Definition of crone in English:



  • An ugly old woman.

    • ‘While the majority jostle for a bit more elbow room under their comfy security blanket of togetherness, I find myself left out in the cold with all the other disagreeable old crones.’
    • ‘What's the difference between a crone, witch and hag again?’
    • ‘I tried to sign to the cackling crone that someone was already sitting in the seat she had chosen, but she just kept looking at me and laughing.’
    • ‘He was in the presence of the Great Lady who was at once, an unblemished virgin, a pregnant mother and a wizened crone.’
    • ‘Witches were no longer young and seductive, but old crones, who symbolised the bad mothers of nightmare.’
    • ‘He is not the ideal spokesman to challenge a double standard that celebrates older fathers as randy old goats, but shudders at older mothers as unnatural crones.’
    • ‘If we made a habit of yielding to prejudice we would restore capital punishment, stone people to death and drown old crones in pointed hats.’
    • ‘Candle clutching crones, eyes and teeth flashing, pray to the locked white-washed church, to ask Bon Dieu Bon (God oversees all the voodoo spirits as he does the Catholic saints) to bless their services.’
    • ‘It is inhabited almost exclusively by a group of old crones.’

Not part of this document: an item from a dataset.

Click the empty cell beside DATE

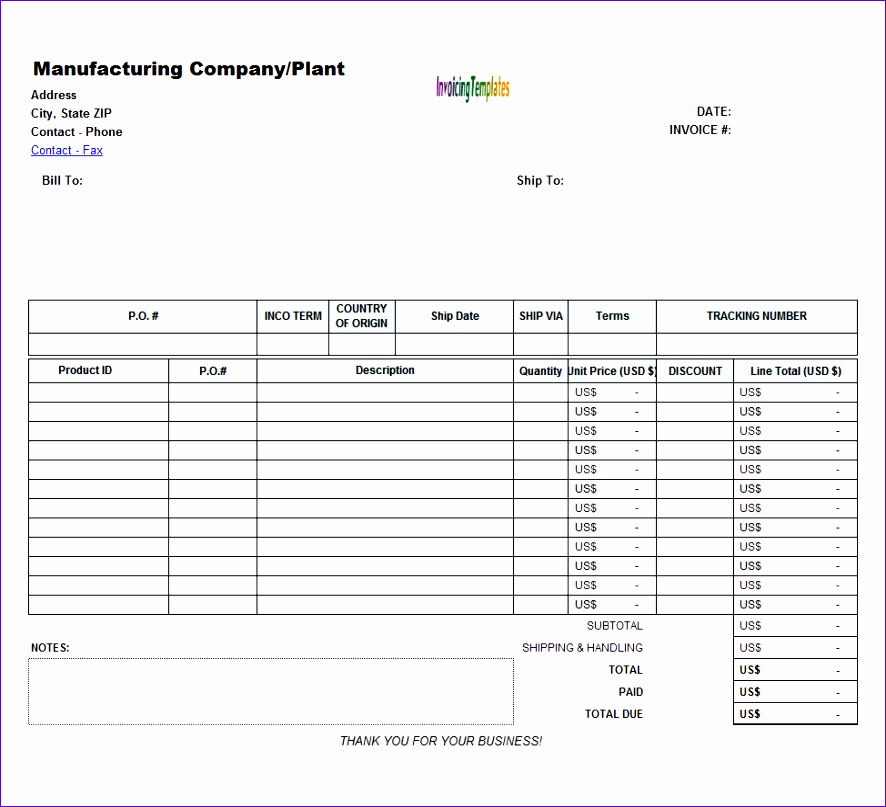point(790,112)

    • ‘Sophie is transformed into an old woman by the spell of a crone called The Witch of the Waste.’
    • ‘Wiltshire sits in her dining room by a painting of a crone in Welsh costume with black stovepipe hat.’
    • ‘Actress Patricia Doyle, the narrator, plays her as an embittered crone looking back on her wicked life.’

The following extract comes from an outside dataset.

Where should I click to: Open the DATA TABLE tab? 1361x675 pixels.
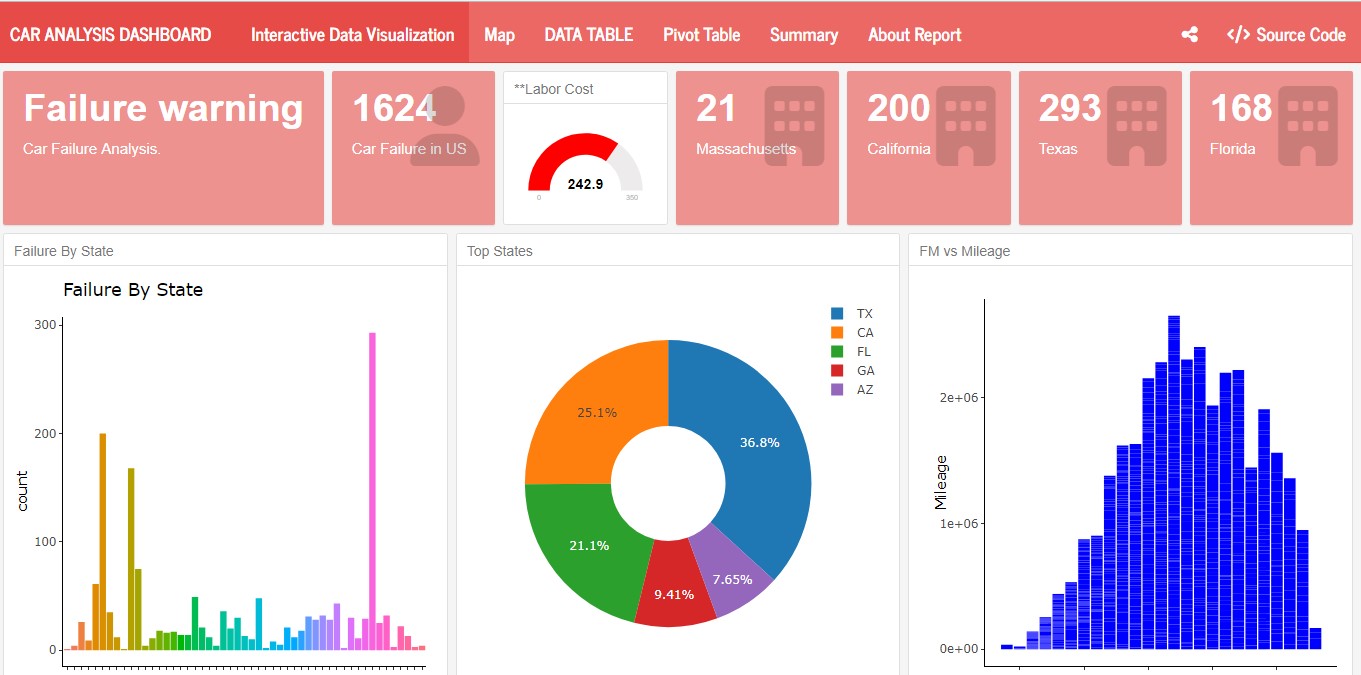point(588,35)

    • ‘The cackling crones will be unleashed when scenes from Roald Dahl's children's classic The Witches are staged at a theatrical show.’
    • ‘Originally, witches were nasty old crones who made evil potions.’
    • ‘For Riley, Three Tall Women lends itself to the archetypes of the maiden, the mother and the crone, what she refers to as the tri-goddess.’
    • ‘The crowd whooped again, and I looked around expecting to see old crones knitting happily as the blood flowed.’
    • ‘First, in her challenging study The Boy, our chief feminist guru Germaine Greer pronounces that it's all right for us crones to drool over the beauty of young men.’
    • ‘Do not pass Go or collect 100 francs, go directly to the Bastille, where you will be decapitated by an angry mob of toothless old crones.’
    • ‘Withered crones filled every seat, wrapped in thick black woolen coats, huddled forwards like emperor penguins defending their young.’
    • ‘She crawled outside to spot a lone figure speeding away - something bent like an aged crone, smoky hair streaming out behind it as it loped with unnatural speed.’


Late Middle English: via Middle Dutch croonje, caroonje carcass, old ewe from Old Northern French caroigne carrion, cantankerous woman (see carrion).